Requests:
A: Reproduce the part of the forum thread that opens with the words containing "Thanks for your" and closes with "can be better.".
B: In the forum thread, what is Vernal said to be located near?
C: Please continue the forum thread from the point where it stops.

I am aware of these "sects" and I am 90% sure that this ward is not one of them, but this doesn't say anything about where the Missionary came from (Guatemala) and for the record, I am not bashing on Guatemala, just this one person in particular. I know that they will have a basis as to where the religion starts, but it will be defined based on their point-of-view, and their beliefs.

Yes, you did read correctly. I have letters from BOTH of them, the 14 YO daughter, and the 22 YO Missionary regarding how good it was to feel each others kiss. My Bishops face turned white, then red, after I had told him this, and that I had proof. With out exposing the fact that I have copies of these letters to my wife, I cannot convince my wife otherwise, unless she already knows this, and is denying any information related to their interaction. Yes, Ido want him thrown in jail, but without the Church "accepting" responsibility, this cannot happen otherwise. Besides, he has been transferred to another part of the State.


----------



## Powerbane (Nov 8, 2010)

Well, lets hope - that other part of the state is far enough away or we can get these guys out of the country. 

What is your plan - is it to reconcile or proceed with Plan D?

BTW - the religion is not the problem - it's the people that taint it. 

Good luck Brother.


----------



## remmons (Dec 20, 2010)

Powerbane said:


> Well, lets hope - that other part of the state is far enough away or we can get these guys out of the country.
> 
> What is your plan - is it to reconcile or proceed with Plan D?
> 
> ...


Thanks for your post Powerbane. I feel as though you are a Brother.

Vernal is located near Dinosaur Natl. Monument. St. George is located at the lower left corner of theState. This is probably as far as they can get him without him leaving the State.

My plan is to not give up hope, and to find reconciliation, and for the both of us to go through counseling (althogh I highly suggest that she finds another counselor). I do not want divorce. I know that things will not be the same, but I know that things can be better.

I know that the religion is not the problem and that it is what people make of it. My ward is a good ward. I trust the Bishopric and some of the members (but not all of the members).


----------



## F-102 (Sep 15, 2010)

Why can't he leave the state-parole? You don't need the church, he committed statutory rape and taking sexual liberties with a minor. If you were any kind of real father, you'd call the police!


----------



## michzz (Jun 6, 2008)

Look at rules 75-79

http://www.lds4u.com/Missionaries/rules.htm


----------



## avenrandom (Sep 13, 2010)

Regardless of the bishop, if the Mission President is informed, he is required to send that missionary home. If you contact the local police, they will be required to take action. However, it's common here in Utah (much more common in smaller towns) for the police to work with the church. It's possible the church could send him home when informed, so that he doesn't go to jail. If you get the fair side of the deal however, he would absolutely be taken into custody, or the mission president wouldn't be allowed to move him until an investigation in finished (with proof). As far as informing local new agencies, this will not go over well. Unless the church / police are actively involved, local news agencies will not get involved in the personal matters of individuals due to the backlash this could cause them (see: all of the LDS followers of that particular news station... KSL in particular which thrives on his pro-LDS standing). You need to contact the police, and do it sooner than later.

Record extracts:
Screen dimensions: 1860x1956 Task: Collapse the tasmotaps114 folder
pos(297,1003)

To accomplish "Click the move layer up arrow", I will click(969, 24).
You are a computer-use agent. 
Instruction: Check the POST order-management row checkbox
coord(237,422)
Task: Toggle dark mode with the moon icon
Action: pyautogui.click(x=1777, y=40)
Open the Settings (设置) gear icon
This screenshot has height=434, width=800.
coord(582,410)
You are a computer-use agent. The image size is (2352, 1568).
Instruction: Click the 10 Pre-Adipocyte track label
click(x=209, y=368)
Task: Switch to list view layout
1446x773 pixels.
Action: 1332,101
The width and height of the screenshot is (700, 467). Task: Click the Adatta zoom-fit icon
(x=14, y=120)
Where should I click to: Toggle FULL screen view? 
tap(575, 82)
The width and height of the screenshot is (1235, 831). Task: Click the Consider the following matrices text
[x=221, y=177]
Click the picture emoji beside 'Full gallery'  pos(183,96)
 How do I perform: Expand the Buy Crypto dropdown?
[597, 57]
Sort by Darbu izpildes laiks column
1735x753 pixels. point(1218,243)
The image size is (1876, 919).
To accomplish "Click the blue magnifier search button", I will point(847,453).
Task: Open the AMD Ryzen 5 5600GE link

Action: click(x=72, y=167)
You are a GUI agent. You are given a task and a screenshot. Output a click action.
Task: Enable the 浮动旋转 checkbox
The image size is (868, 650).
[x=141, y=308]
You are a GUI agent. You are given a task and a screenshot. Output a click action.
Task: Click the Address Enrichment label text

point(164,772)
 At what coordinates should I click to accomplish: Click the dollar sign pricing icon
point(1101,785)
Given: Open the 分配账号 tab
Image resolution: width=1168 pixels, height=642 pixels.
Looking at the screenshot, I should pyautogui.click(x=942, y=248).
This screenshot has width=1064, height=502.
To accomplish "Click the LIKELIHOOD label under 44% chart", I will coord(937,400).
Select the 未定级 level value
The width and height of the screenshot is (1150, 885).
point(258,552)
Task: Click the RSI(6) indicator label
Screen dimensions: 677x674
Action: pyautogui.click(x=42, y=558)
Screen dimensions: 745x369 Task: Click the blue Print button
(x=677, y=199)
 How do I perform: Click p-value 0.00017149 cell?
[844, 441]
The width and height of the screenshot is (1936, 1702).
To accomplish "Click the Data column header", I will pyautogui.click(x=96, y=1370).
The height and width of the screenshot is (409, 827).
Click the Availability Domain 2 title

Final results:
A:
Thanks for your post Powerbane. I feel as though you are a Brother.

Vernal is located near Dinosaur Natl. Monument. St. George is located at the lower left corner of theState. This is probably as far as they can get him without him leaving the State.

My plan is to not give up hope, and to find reconciliation, and for the both of us to go through counseling (althogh I highly suggest that she finds another counselor). I do not want divorce. I know that things will not be the same, but I know that things can be better.

B: Dinosaur National Monument.

C:
The church of course has a lot of unfit people serving, and it's terrible to hear about this happening. It was one bishop who caused my entire family to stop attending church- but don't allow the imperfect actions of imperfect individuals tarnish your beliefs.


----------



## MrK (Sep 2, 2010)

That's quite a story.


----------



## remmons (Dec 20, 2010)

F-102 said:


> Why can't he leave the state-parole? You don't need the church, he committed statutory rape and taking sexual liberties with a minor. If you were any kind of real father, you'd call the police!


Thanks for the slap-in-the-face. LOL.

I originally did not because I was keeping the peace with my wife, plus, I assumed tha tthe Church had already taken care of this. But now that I no longer live there, I will make that call right when I get off this computer. I may not be her real father, but those kids are as though they were mine.
Thanks.:smthumbup:


----------



## remmons (Dec 20, 2010)

michzz said:


> Look at rules 75-79
> 
> http://www.lds4u.com/Missionaries/rules.htm


Thank you so much for that link! I have been looking for something like this.


----------



## remmons (Dec 20, 2010)

avenrandom said:


> Regardless of the bishop, if the Mission President is informed, he is required to send that missionary home. If you contact the local police, they will be required to take action. However, it's common here in Utah (much more common in smaller towns) for the police to work with the church. It's possible the church could send him home when informed, so that he doesn't go to jail. If you get the fair side of the deal however, he would absolutely be taken into custody, or the mission president wouldn't be allowed to move him until an investigation in finished (with proof). As far as informing local new agencies, this will not go over well. Unless the church / police are actively involved, local news agencies will not get involved in the personal matters of individuals due to the backlash this could cause them (see: all of the LDS followers of that particular news station... KSL in particular which thrives on his pro-LDS standing). You need to contact the police, and do it sooner than later.
> 
> The church of course has a lot of unfit people serving, and it's terrible to hear about this happening. It was one bishop who caused my entire family to stop attending church- but don't allow the imperfect actions of imperfect individuals tarnish your beliefs.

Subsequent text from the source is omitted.